Thursday, 24 September 2015

Salon shenanigans


You see I have never been able to plait hair and it just kills me every time. While I was growing up, I was really interested in the hair style ladies make... To me it's like rocket science, my mother however had a stereotype that she believed in strongly and according to it every hair dresser was a prostitutes and she is not party to her only daughter been one.
        A lot of hairdressers I know have debunked this theory but it still beats me every time I go to a salon and hear a grown woman saying things that should not even be said by a man with pride. Boasting about things they should be ashamed of.  Their was the case of a young lady who felt it was wise to tell everyone who cared to listen that she would have been married if her fiance did not meet a naked man in her room. Now that's not the crazy part(she actually blames her problem on her boyfriend "why did you not call earlier?"). Months ago I was with my mum in a salon and this woman who should be about 50 - 55 started talking about her daughter.  According to her, her daughter had just finished from a private university and she also happens to be pregnant.  Due to this development she decide to organise an introduction between her family and that of the guy(baby daddy)  Introduction went on well.  And her daughter started living in the guys house.  However the baby daddy began to keep late night and the wife later found out he was cheating on her. When she discovered this, she promptly told her mother and here comes the bomb(this 50 something years old 'responsible'  woman thought the best things for them to do was to go fight the girlfriend!) Now which type of mother advises her daughter to fight not to talk of cook up the idea?  Now which type of mother advises her daughter to fight not to talk of bring the idea?... Now the story didn't end there.  She fought the girl and was arrested by the police because of her son-in-law's testimony. Now I don't know if she lied or not but can you follow any one to fight(literally) for her man?
P. S: so sorry for going MIA without prior notice... It's exam time.

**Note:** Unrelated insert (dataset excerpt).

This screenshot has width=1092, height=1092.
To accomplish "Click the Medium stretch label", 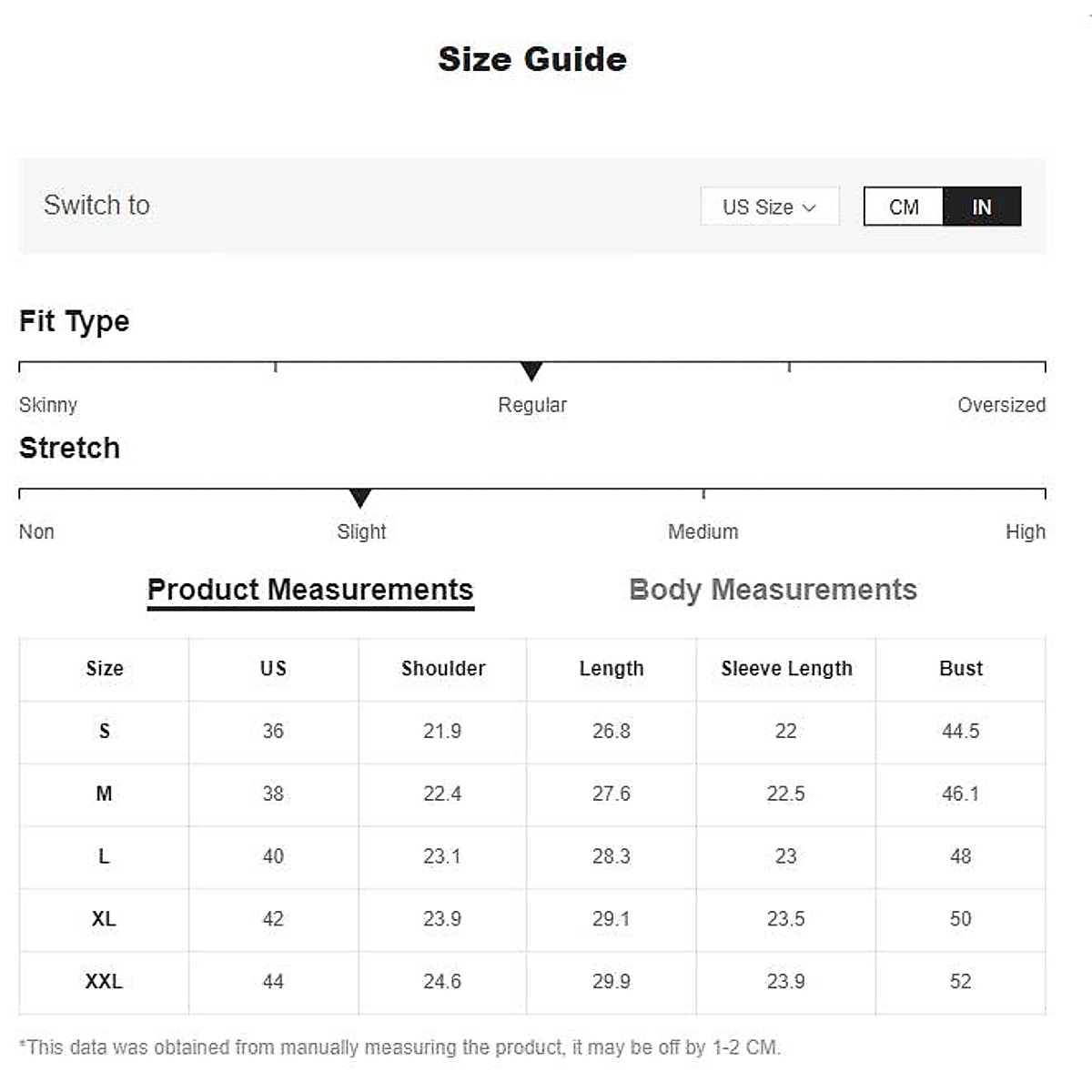I will click(703, 531).
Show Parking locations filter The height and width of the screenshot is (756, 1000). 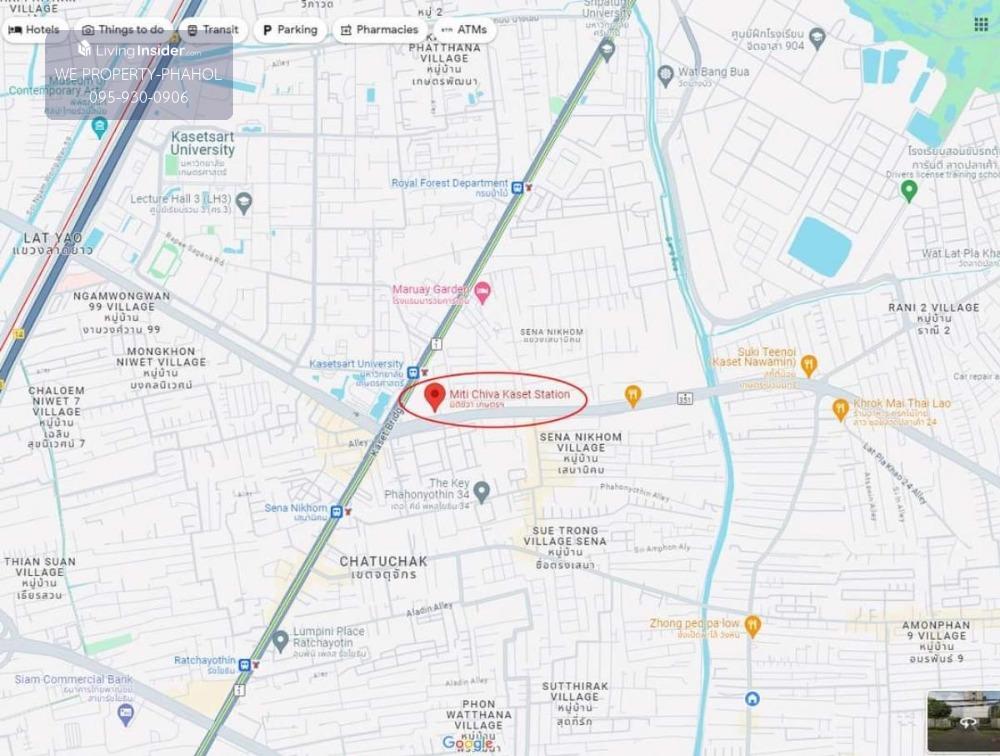[x=290, y=29]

Saturday, 19 September 2015

Sex education or sermon

 
Contrary to the opinion of most people that know me, I like to make sense sometimes. I get this look when I express myself to people (it's a mixture of surprise and envy).How people see you and think they have seen the best of you(she doesn't use big words she most be stupid, how about she wants to be understood?). In their head you have been suppressed to 'other' because they don't believe you can be better than them(am talking about the so called people of God here).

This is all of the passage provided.